Fuzzily - fuzzy string matching for ActiveRecord
Show me photos of Marakech !
Here aresome photos of Marrakesh, Morroco. Did you mean Martanesh, Albania, Marakkanam, India, or Marasheshty, Romania?
Blurrily finds misspelled, prefix, or partial needles in a haystack of strings. It's a fast, trigram-based, database-backed fuzzy string search/match engine for Rails. Loosely inspired from an old blog post.
Tested with ActiveRecord (2.3, 3.0, 3.1, 3.2) on various Rubies (1.8.7, 1.9.2, 1.9.3, 2.0.0) and the most common adapters (SQLite3, MySQL, and PostgreSQL).
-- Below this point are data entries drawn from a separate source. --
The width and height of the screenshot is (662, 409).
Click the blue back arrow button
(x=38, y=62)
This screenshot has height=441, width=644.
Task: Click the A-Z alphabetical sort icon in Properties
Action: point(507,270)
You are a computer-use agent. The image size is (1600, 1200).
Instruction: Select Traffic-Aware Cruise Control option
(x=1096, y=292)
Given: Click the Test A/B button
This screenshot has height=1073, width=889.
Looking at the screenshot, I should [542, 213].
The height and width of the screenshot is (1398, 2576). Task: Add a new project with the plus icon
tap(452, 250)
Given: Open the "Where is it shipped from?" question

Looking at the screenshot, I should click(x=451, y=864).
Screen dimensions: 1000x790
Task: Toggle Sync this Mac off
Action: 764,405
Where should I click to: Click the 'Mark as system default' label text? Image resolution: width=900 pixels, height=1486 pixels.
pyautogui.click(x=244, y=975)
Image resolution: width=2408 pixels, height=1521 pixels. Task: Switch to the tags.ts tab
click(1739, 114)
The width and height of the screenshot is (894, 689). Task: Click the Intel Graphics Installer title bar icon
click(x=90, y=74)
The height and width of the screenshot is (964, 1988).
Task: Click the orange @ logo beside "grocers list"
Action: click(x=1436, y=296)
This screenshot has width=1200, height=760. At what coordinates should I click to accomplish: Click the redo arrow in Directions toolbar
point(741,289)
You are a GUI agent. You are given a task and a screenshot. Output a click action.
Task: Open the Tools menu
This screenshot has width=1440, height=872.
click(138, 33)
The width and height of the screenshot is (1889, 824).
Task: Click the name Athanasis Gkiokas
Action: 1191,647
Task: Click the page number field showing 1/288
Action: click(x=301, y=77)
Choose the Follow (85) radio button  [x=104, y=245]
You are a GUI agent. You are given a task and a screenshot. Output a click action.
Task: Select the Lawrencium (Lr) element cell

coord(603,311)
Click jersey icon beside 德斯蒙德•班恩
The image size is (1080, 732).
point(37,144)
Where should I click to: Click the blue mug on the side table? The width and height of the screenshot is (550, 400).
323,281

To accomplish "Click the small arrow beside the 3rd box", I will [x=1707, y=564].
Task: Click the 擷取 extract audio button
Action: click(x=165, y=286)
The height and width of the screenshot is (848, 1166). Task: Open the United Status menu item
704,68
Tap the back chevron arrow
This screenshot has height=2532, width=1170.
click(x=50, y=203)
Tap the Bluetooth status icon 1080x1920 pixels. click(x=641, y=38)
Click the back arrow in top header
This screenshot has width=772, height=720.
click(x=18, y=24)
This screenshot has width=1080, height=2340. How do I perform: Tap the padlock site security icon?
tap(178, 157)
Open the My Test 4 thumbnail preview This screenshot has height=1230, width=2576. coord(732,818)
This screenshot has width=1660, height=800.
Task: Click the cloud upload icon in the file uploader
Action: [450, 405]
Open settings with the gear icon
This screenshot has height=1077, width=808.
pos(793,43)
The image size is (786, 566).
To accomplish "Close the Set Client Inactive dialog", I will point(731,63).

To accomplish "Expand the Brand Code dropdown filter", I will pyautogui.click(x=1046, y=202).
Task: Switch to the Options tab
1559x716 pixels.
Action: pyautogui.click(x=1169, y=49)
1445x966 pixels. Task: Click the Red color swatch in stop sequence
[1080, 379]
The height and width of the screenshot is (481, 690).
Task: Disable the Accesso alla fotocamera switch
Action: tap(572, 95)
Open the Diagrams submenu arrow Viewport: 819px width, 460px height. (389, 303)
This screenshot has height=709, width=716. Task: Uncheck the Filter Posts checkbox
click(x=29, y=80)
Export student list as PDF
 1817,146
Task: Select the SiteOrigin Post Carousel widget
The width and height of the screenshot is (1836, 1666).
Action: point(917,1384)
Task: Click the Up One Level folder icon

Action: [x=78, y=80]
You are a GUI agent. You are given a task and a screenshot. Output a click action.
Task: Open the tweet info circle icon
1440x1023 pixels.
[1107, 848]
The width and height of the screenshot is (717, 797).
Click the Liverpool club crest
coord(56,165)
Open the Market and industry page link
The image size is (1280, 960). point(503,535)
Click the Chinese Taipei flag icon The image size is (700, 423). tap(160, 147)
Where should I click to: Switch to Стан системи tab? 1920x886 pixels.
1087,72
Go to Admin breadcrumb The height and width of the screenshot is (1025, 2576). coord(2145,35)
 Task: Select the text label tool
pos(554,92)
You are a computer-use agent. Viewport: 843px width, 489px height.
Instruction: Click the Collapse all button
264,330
If your dateset is big, if you need yet more speed, or do not use ActiveRecord, check out blurrily, another gem (backed with a C extension) with the same intent.
Installation
Add this line to your application's Gemfile:
gem 'fuzzily'
And then execute:
$ bundle
Or install it yourself as:
$ gem install fuzzily
Usage
You'll need to setup 2 things:
- a trigram model (your search index) and its migration
- the model you want to search for
Create and ActiveRecord model in your app (this will be used to store a "fuzzy index" of all the models and fields you will be indexing):
class Trigram < ActiveRecord::Base
include Fuzzily::Model
end
Create a migration for it:
class AddTrigramsModel < ActiveRecord::Migration
extend Fuzzily::Migration
end
Instrument your model (your searchable fields do not have to be stored, they can be dynamic methods too):
class MyStuff < ActiveRecord::Base
# assuming my_stuffs has a 'name' attribute
fuzzily_searchable :name
end
Index your model (will happen automatically for new/updated records):
MyStuff.bulk_update_fuzzy_name
Search!
MyStuff.find_by_fuzzy_name('Some Name', :limit => 10)
# => records
Indexing more than one field
Just list all the field you want to index, or call fuzzily_searchable
more than once:
class MyStuff < ActiveRecord::Base
fuzzily_searchable :name_fr, :name_en
fuzzily_searchable :name_de
end
Custom name for the index model
If you want or need to name your index model differently (e.g. because you already have a class called Trigram
):
class CustomTrigram < ActiveRecord::Base
include Fuzzily::Model
end
class AddTrigramsModel < ActiveRecord::Migration
extend Fuzzily::Migration
trigrams_table_name = :custom_trigrams
end
class MyStuff < ActiveRecord::Base
fuzzily_searchable :name, :class_name => 'CustomTrigram'
end
Speeding things up
For large data sets (millions of rows to index), the "compatible" storage used by default will typically no longer be enough to keep the index small enough.
Users have reported major improvements (2 order of magniture) when turning
the owner_type
and fuzzy_field
columns of the trigrams
table from
VARCHAR
(the default) into ENUM
. This is particularly efficient with
MySQL and pgSQL.
This is not the default in the gem as ActiveRecord does not suport ENUM
columns in any version.
License
MIT licence. Quite permissive if you ask me.
Contributing
- Fork it
- Create your feature branch (
git checkout -b my-new-feature
) - Commit your changes (
git commit -am 'Add some feature'
) - Push to the branch (
git push origin my-new-feature
) - Create a new Pull Request
Thanks to @bclennox and @fdegiuli for helping fix compatibility issues.